When I was a kid, we learned to identify their song as "Ok-a-lee, ok-a-lee, joy to you in the spring!" However you remember what they sound like, they were sure singing it today. And their efforts were not going unnoticed.

Female redwing blackbird

Here is one of the potential Mrs. Redwings. Ratty had a much better picture of one at Female Redwing Blackbird, but this one isn't bad.

Male Redwing Blackbird

This is the first suitor stating his case.

Male Redwing Blackbird

And here is number two, waiting for his chance to impress. They were a lot of fun to watch. They are so ordinary here, that it's easy to overlook them. I do have to admit to being a little more excited about catching the last picture though. It's not great... you can't see the bird's head. But it's the first time I've ever gotten a picture of a great blue heron in flight!

great blue heron flying

Friday, April 23, 2010

Dandelion... Syrup and a Great Surprise



I thought you deserved to see a really good picture of the dandelion. So, this is where the project started. The picture below is where it ended up.

dandelion syrup

I really like this syrup. It has a flavor similar to old-fashioned horehound candy, but lighter. It's really easy to make, but there are several steps, so the process takes a couple of days, but not much actual time. I've posted the recipe as an article at Associated Content. See Dandelion Syrup- a Delicious Option with Pancakes or Waffles.

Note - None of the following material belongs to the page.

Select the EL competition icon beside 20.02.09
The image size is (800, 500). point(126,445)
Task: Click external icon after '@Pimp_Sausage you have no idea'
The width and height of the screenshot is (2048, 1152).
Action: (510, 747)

I would save the next part of this post for another day, but the good stuff is piling up, so I want to share it. I think I'll have something fun to share tomorrow because it's my birthday. Ellen and I are going on another excellent adventure. I'm really looking forward to it, since we are going somewhere I've never been before.

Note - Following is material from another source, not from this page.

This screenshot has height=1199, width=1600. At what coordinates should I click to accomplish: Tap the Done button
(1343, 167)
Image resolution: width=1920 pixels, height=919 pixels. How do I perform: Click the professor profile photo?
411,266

fox tracksDo you recall that I've mentioned there is a fox that trots along my back property line? I've even showed you its tracks.

Quite often, as I'm walking my trail, I can tell that it has been there before me from the musky odor.

I've always assumed that the only way I would ever catch a glimpse of this animal would be to get up before sunrise and sit quietly back by the tracks waiting for it to come by.

But this morning, as I was sitting at my desk working, I saw the fox! I had to pull the SD card out of the computer card reader, run put it in the camera, and run to the deck. Of course when I opened the door, Maggie started to bark. So much for my other canine friend. Here's what I saw after that.

red fox

I figured that was all I'd get to see of my fox. But at least I got to see it. It seemed to me to look rather scruffy. I stayed on the deck a few minutes, but Maggie kept barking, so I didn't have much hope of it returning. And then! Back over the hill it came, and I learned why it looks scruffy.


It's colored rather oddly. It almost looks like a hybrid of a red and gray fox. Red foxes are colored like the front of this animal with red hair and black legs. Gray foxes have more brown and gray like the back legs on this animal. See a picture of a gray fox at Gray Fox Seen in Mason County, and also last summer in Minnesota below. Notice the following on the gray fox: more blunt nose, generally chunkier, white chin, black on tail. Note for red fox: pointed nose, sleek shape, black legs and ears, white on tail.

gray fox

The white on the tail, definitely says red fox though. I'm quite sure it's a red fox, but the overall effect is more piebald than I usually expect to see. OK, this is a lot of pictures, but I like the last one I caught today as my little friend (well, he's pretty good size for a red fox), started to trot.

red fox

See Death and Survival

Writing April 18-23

Finished 2 draft pages for Moose in Boots (I have just one to go, and a few tweaks on pages already "done." So unless I really mess up, I will make my goal to have this step done before the hiking starts.
Edited and turned in the story for this month's Accentuate contest- theme: Anger, name: Toby and Harry.
Turned in a poem for this month's Accentuate contest- theme: Anger, name: Digital Lament
Wrote one article for Associated Content: Dandelion Syrup- a Delicious Option with Pancakes or Waffles
Have I mentioned over here that I've also started another blog: Shark's Short Story Reviews? I'm trying to do about one entry a week. I feel that I can promote my book and other writings a little more aggressively on a blog related to writing.